# New member: Nulli Secundus



## Nulli Secundus (Sep 2, 2004)

Umm...Hi? I've just joined this site as a member, and i have a question.... is everyone here a professional musician? I've only been playing 5 years now...and am planning on doing my gr 7 violin exam soon. My strength must be more in Keyboard amd Music theory (I'm starting harmony 3) but I somehow feel like I'm an amateur here?


Nulli Secundus


----------



## Quaverion (Jul 20, 2004)

i am sure someone here feels like an amateur when they hear you've played five years. Maybe not now, but later. Everyone is an amateur in their own way (except Gil Shaham :wub: ). It's relative.


----------



## Daniel (Jul 11, 2004)

Welcome to the board, Nulli.
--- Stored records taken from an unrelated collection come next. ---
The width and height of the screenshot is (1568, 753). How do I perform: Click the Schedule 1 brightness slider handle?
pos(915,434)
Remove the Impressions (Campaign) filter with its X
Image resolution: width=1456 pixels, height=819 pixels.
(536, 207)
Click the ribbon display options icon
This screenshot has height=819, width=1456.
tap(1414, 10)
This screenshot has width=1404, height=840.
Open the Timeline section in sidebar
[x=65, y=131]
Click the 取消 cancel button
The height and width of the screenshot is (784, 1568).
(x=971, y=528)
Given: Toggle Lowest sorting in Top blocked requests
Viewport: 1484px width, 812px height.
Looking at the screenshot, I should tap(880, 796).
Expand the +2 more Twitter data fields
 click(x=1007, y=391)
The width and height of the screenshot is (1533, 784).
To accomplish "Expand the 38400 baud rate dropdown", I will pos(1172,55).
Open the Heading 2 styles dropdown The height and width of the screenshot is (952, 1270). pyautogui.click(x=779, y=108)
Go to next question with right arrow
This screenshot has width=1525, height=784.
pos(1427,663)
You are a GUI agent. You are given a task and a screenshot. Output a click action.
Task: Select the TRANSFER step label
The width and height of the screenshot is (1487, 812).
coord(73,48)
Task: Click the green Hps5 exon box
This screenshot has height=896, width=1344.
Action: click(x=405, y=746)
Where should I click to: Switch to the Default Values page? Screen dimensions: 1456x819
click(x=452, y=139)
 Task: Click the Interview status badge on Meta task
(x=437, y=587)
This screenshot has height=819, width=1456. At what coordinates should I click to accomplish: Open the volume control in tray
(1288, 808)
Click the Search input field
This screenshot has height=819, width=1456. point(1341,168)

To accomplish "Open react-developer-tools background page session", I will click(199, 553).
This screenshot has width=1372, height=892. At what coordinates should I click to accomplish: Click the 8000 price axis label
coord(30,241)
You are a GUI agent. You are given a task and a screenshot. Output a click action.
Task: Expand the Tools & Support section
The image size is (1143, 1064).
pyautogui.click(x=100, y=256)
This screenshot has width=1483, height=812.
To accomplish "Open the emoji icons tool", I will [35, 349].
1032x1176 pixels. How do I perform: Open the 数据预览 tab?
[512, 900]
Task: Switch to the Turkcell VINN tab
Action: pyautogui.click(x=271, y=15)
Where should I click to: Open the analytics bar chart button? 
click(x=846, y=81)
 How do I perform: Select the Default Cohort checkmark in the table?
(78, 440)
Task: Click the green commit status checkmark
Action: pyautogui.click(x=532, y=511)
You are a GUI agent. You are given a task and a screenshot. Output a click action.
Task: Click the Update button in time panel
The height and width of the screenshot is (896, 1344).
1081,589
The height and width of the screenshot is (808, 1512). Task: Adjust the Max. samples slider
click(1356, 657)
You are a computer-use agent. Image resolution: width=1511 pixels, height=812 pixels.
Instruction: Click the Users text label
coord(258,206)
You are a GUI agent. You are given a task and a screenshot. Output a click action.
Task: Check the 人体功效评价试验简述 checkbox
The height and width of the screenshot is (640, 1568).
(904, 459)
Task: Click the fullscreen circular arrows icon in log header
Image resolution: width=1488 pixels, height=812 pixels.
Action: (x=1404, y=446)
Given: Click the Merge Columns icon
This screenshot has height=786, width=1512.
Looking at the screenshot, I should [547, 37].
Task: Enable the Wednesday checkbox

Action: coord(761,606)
Here we are a crowd of amateurs and pros, no worries. I hope you will feel familiar soon and that you post lots.


----------



## becky (Jul 19, 2004)

Welcome! I'm an amateur and probably always will be, so don't worry, you're not alone. I hope you enjoy the site.


----------



## oistrach13 (Jul 14, 2004)

welcome to the board


----------



## baroque flute (Jul 21, 2004)

Welcome!! I am an amateur myself. I have played piano 7 years and recorder 5 years and flute 4 years. So I'm on about the same level.


----------